Untuk memaksimalkan pertumbuhan di ekosistem ini, para ilmuwan harus mencari cara bagaimana memberikan rumput laut tempat berpijak, banyak sinar matahari dan akses ke nutrisi yang melimpah. Dan mereka harus melihat apakah rumput laut bisa bertahan lebih dalam di bawah permukaan. Jadi, Marine BioEnergy menemukan konsep siklus kedalaman rumput laut, dan ilmuwan USC Wrigley melakukan uji coba biologi dan oseanografi.

Lift rumput laut terdiri dari tabung fiberglass dan kabel baja tahan karat yang menopang rumput laut di laut terbuka. Rumput laut muda ditempelkan pada balok horizontal, dan seluruh struktur dinaikkan dan diturunkan di kolom air menggunakan mesin derek otomatis.

Mulai tahun 2019, peneliti penyelam mengumpulkan rumput laut dari alam liar, menempelkannya ke elevator rumput laut dan kemudian menyebarkannya di lepas pantai barat laut Pulau Catalina, dekat stasiun lapangan laut Wrigley. Setiap hari selama sekitar 100 hari, elevator akan mengangkat rumput laut ke dekat permukaan pada siang hari sehingga bisa menyerap sinar matahari, kemudian menurunkannya menjadi sekitar 260 kaki pada malam hari sehingga bisa menyerap nitrat dan fosfat di air yang lebih dalam. Sementara itu, para peneliti terus memeriksa kondisi dan suhu air sambil membandingkan kelp mereka dengan kelompok kontrol yang dibesarkan dalam kondisi alami.

“Kami menemukan bahwa kelp siklus-kedalaman tumbuh jauh lebih cepat daripada kelompok kontrol kelp, menghasilkan empat kali produksi biomassa,” kata Kim.

Dorongan untuk mengembangkan generasi baru biofuel

Sebelum percobaan, tidak jelas apakah rumput laut dapat secara efektif menyerap nutrisi di lingkungan yang dalam, dingin, dan gelap. Nitrat adalah faktor pembatas besar bagi tanaman dan alga, tetapi penelitian menunjukkan bahwa rumput laut menemukan semua yang dibutuhkannya untuk berkembang saat diturunkan ke air dalam pada malam hari. Tak kalah pentingnya, rumput laut mampu menahan tekanan bawah air yang lebih besar.

Brian Wilcox, salah satu pendiri dan kepala insinyur Marine BioEnergy, mengatakan: “Kabar baiknya adalah sistem pertanian dapat dirakit dari produk yang tersedia tanpa teknologi baru.
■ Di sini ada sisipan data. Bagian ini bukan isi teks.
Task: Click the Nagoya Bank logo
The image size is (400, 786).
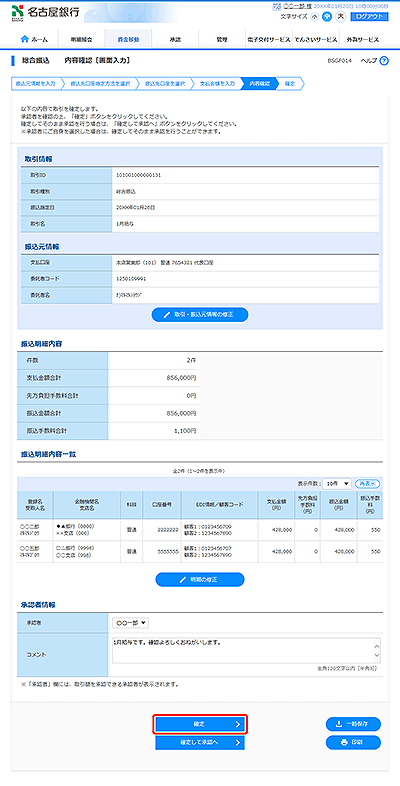Action: click(x=45, y=12)
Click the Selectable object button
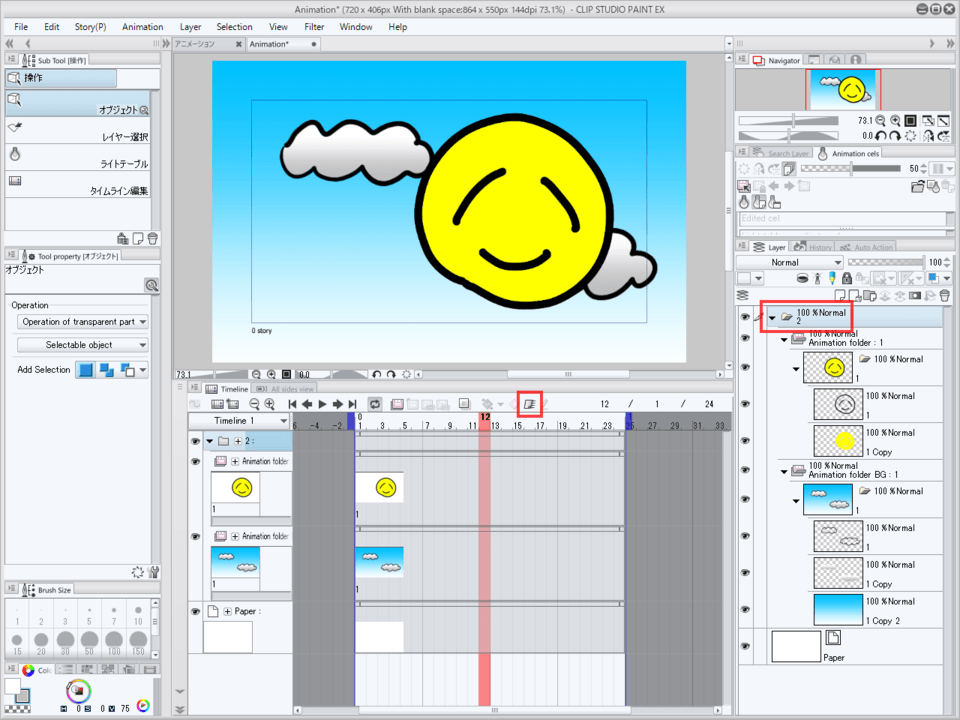 click(82, 345)
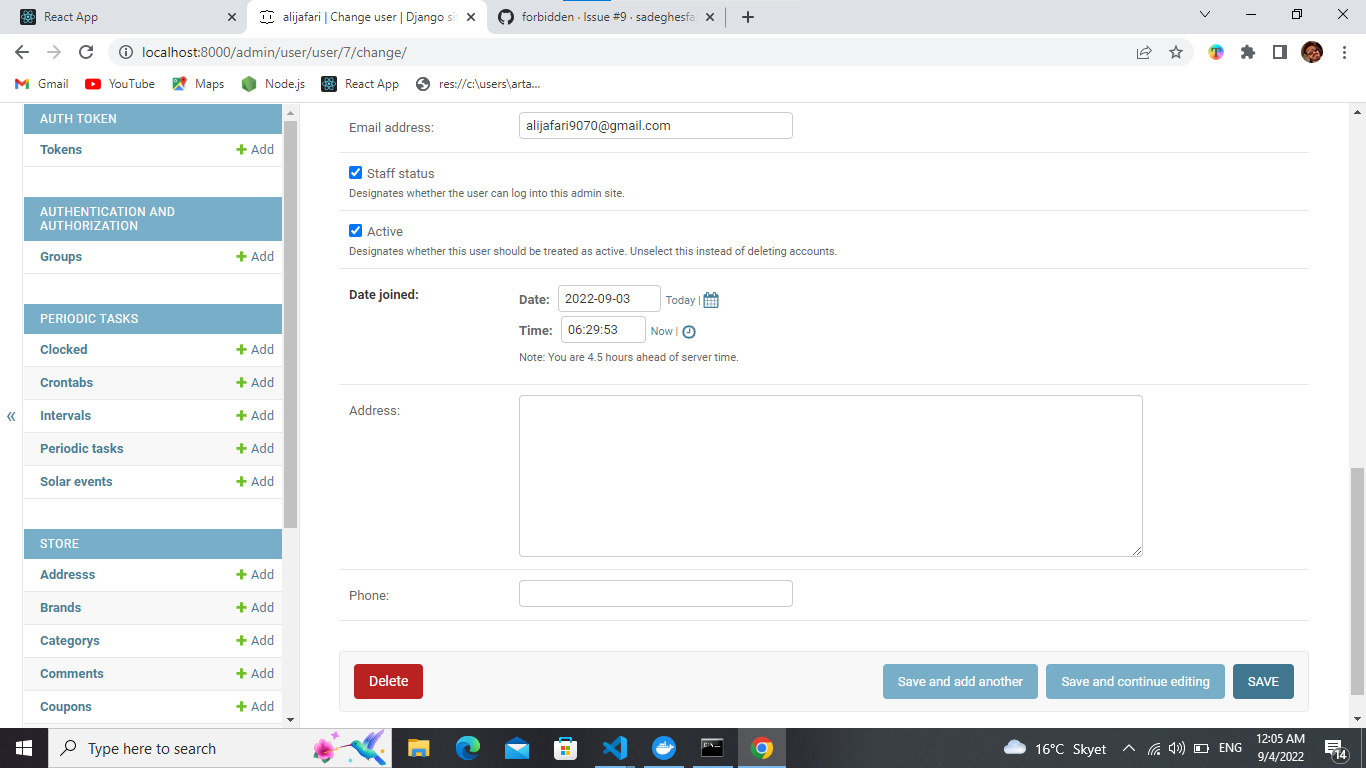Screen dimensions: 1366x768
Task: Expand hidden icons in the system tray
Action: 1128,747
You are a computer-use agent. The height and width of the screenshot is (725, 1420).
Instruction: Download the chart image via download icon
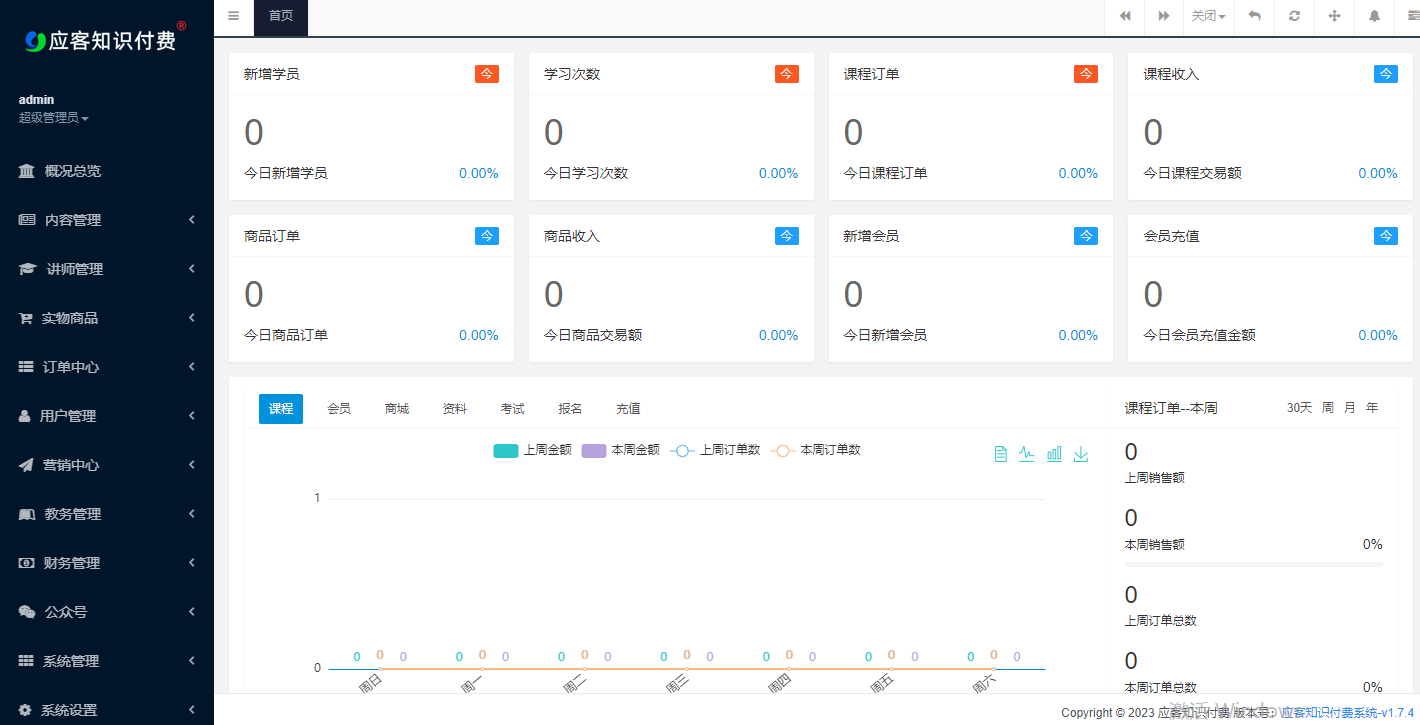1080,453
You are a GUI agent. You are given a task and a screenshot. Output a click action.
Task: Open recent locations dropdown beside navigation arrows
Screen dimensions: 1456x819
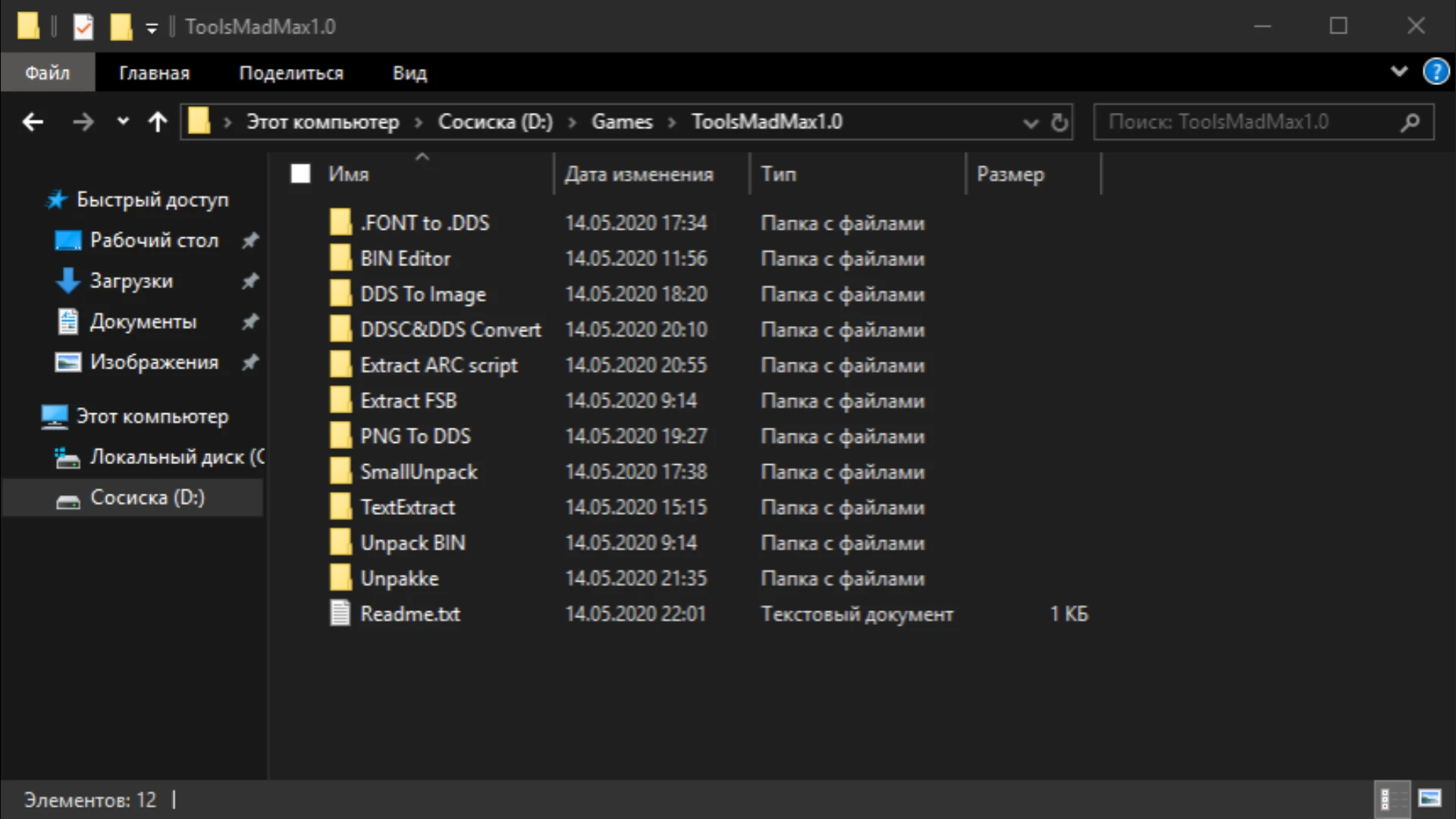click(x=122, y=121)
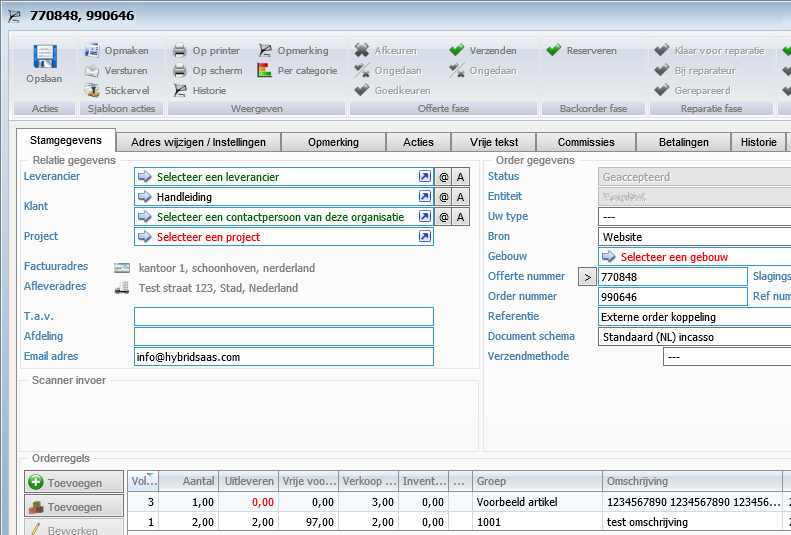This screenshot has width=791, height=535.
Task: Expand the Gebouw selection field
Action: point(690,257)
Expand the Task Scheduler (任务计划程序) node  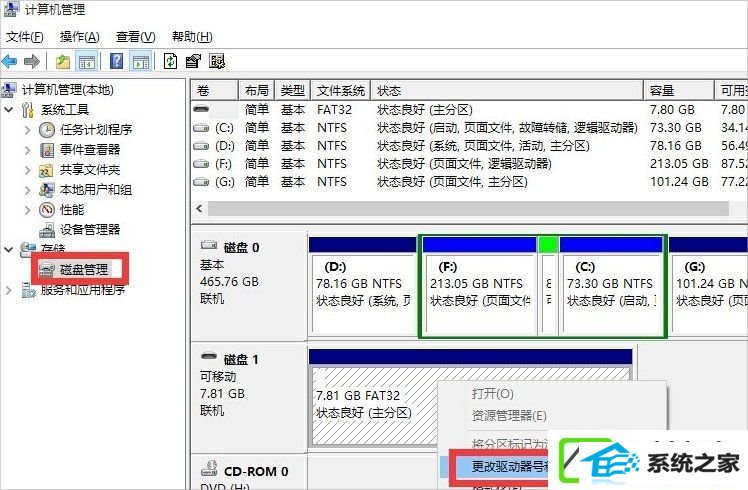pyautogui.click(x=28, y=130)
Setelah diterapkan, peternakan dengan siklus mendalam dapat mengarah ke cara baru. untuk menghasilkan bahan bakar netral karbon yang terjangkau sepanjang tahun. “

Cindy Wilcox, salah satu pendiri dan presiden Marine BioEnergy, memperkirakan bahwa dibutuhkan sepetak lautan seukuran Utah untuk membuat biofuel rumput laut yang cukup untuk menggantikan 10% minyak cair yang dikonsumsi setiap tahun di Amerika Serikat. Satu Utah hanya akan mengambil 0,13% dari total Samudra Pasifik.

Mengembangkan generasi baru biofuel telah menjadi prioritas California dan pemerintah federal. Badan-Energi Proyek Penelitian Lanjutan Departemen Energi AS menginvestasikan $ 22 juta dalam upaya meningkatkan bahan baku laut untuk produksi biofuel, termasuk $ 2 juta untuk melakukan studi lift kelp. Departemen Energi memiliki studi untuk menemukan satu miliar ton bahan baku per tahun untuk biofuel; Cindy Wilcox dari Marine BioEnergy mengatakan lautan antara California, Hawaii, dan Alaska dapat berkontribusi untuk tujuan itu, membantu menjadikan AS pemimpin dalam teknologi energi baru ini.


Menumbuhkan rumput laut untuk biofuel: Para peneliti bertujuan untuk memanfaatkan potensi


Informasi lebih lanjut:
Ignacio A. Navarrete dkk, Pengaruh siklus-kedalaman pada serapan hara dan produksi biomassa di rumput laut raksasa Macrocystis pyrifera, Tinjauan Energi Terbarukan dan Berkelanjutan (2021). DOI: 10.1016 / j.rser.2021.110747

Disediakan oleh University of Southern California

Kutipan: Studi menunjukkan potensi yang menjanjikan untuk biofuel laut (2021, 2 Maret), diakses pada 2 Maret 2021 dari https://techxplore.com/news/2021-03-potential-marine-biofuel.html

Dokumen ini memiliki hak cipta. Selain dari transaksi yang adil untuk tujuan studi atau penelitian pribadi, tidak ada bagian yang boleh direproduksi tanpa izin tertulis. Konten tersebut disediakan untuk tujuan informasi saja.